Looking at the frame debugger a 60,000 vertex piece of geometry is taking 7.06ms of GPU time to draw - this is insane as it's a solid colour with a reflection map - about 20 instructions for the pixel shader maximum.
I'm guessing the 7.06ms is because it's falling back to software (vertex?) shading for some - is there any way to determine this as Perfstudio seems to think it's GPU time.
I'm going to pull this card and get some metrics with the 4850 for comparison.
Turns out the card had popped out of the slot slightly because the SATA connectors are in the way and there was about 1mm of the gold connector showing from the pci-e x16 connector but not the x1 connector.

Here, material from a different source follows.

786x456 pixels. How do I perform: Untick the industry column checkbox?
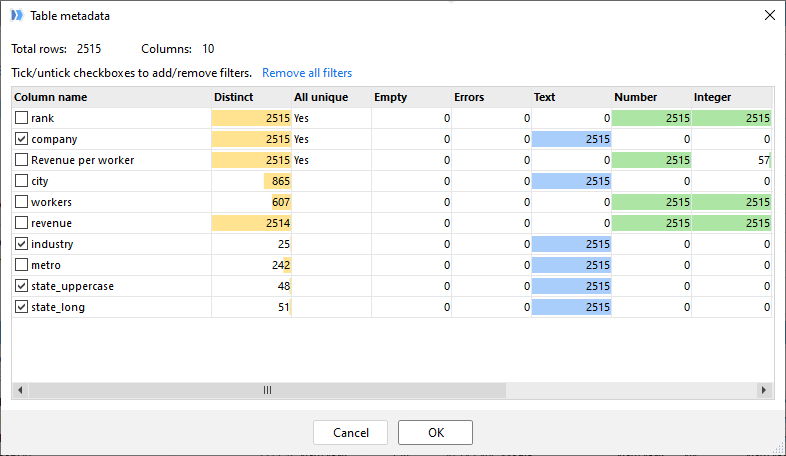tap(21, 244)
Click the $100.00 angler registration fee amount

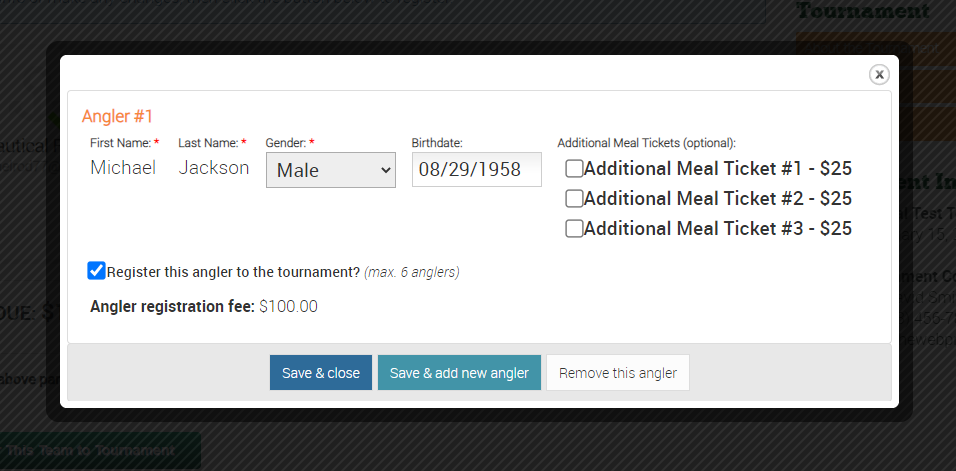coord(288,306)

Interestingly no warnings at all and I only noticed because GPU-Z reported only x1 PCI not x16 PCI so I was about to swap the PSU out in case there was insufficient power.
Slowdown makes perfect sense as apps which were preloading to vram or procedural were fine because there was no bus traffic.
Perhaps a feature for future catalyst installations would be to detect that it can only achieve x1 on a card which should be capable of x16 and warn about it?